First, I tried to reproduce the error on a minimal example. However everything worked fine: no FieldError was raised. By examining Restaurant from apps.get_model("myapp", "Restaurant"), it inherited as expected from Place. In this minimal example I directly started from two models that looked like this:

class Place(models.Model):
    name = ...

class Restaurant(Place):
    address = ...
    serves_pizza = ...

However this is not really representative of my migration history. Originally there was only Restaurant(name, address, serves_pizza). And I created its parent class a posteriori, with a migration similar to this idea. In this scenario the error I get is reproducible.

nonin
  • 704
  • 4
  • 10
  • The error saying there is no fields `name` in your model you have `address, serves_pizza` fields in your model but there is no fields `name`. where you getting this error during run migration or search query from your function? – boyenec Jan 07 '22 at 16:43
  • The error is raised when running the migration at `for restau in Restaurant.objects.all()`. Note that there is no direct call to `Restaurant.name`. Nevertheless, since `Restaurant` inherits from `Place`, the attributes `address, serves_pizza, name` should be accessible.
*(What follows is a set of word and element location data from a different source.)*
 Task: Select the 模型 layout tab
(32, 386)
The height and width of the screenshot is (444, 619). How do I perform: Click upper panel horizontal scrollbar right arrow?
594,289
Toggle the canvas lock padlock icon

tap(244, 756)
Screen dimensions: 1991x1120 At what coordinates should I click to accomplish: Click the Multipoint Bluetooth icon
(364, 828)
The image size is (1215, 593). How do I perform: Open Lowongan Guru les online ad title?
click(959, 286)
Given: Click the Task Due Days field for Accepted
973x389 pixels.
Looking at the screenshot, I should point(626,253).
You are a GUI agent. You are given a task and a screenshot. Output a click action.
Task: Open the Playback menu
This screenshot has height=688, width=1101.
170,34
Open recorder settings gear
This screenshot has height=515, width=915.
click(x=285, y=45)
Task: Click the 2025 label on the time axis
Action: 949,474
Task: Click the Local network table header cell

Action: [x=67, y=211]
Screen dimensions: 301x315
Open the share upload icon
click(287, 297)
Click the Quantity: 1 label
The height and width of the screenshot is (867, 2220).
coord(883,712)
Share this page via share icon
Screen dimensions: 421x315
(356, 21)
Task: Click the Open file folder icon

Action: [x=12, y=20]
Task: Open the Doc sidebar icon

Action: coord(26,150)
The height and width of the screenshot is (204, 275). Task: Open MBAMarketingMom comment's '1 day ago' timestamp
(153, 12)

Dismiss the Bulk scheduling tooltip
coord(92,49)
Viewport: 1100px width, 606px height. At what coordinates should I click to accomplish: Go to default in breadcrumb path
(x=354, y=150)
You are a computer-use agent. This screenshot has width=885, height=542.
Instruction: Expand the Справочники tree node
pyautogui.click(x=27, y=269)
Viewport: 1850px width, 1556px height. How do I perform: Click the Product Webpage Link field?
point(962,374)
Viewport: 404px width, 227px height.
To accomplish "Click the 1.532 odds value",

I'm thinking about a weird conflict that happens because of the fact that the `Restaurant` returned by `apps.get_model` does not inherit from `Place` ; when it should. – nonin Jan 07 '22 at 16:48
  • try to run migrations after delete your all migrations folders and file. – boyenec Jan 07 '22 at 17:01
  • Indeed I'm starting to think that it comes from a previous migration – nonin Jan 07 '22 at 17:02
  • 1
    yeah try to run migrations after delete your all migrations folder and file then if you are getting same problems then please add your resturent and place model in your question. – boyenec Jan 07 '22 at 17:05

1 Answers1

0

I got the same error and it was due to a Meta.ordering field on my model, which referenced a field that was transferred to the parent model.

In my models.py, I replaced:

class Meta:
  ordering = ["name"]

By:

class Meta:
  ordering = ["place_ptr__name"]

And created a migration for this change. After that my data migration ran without problems.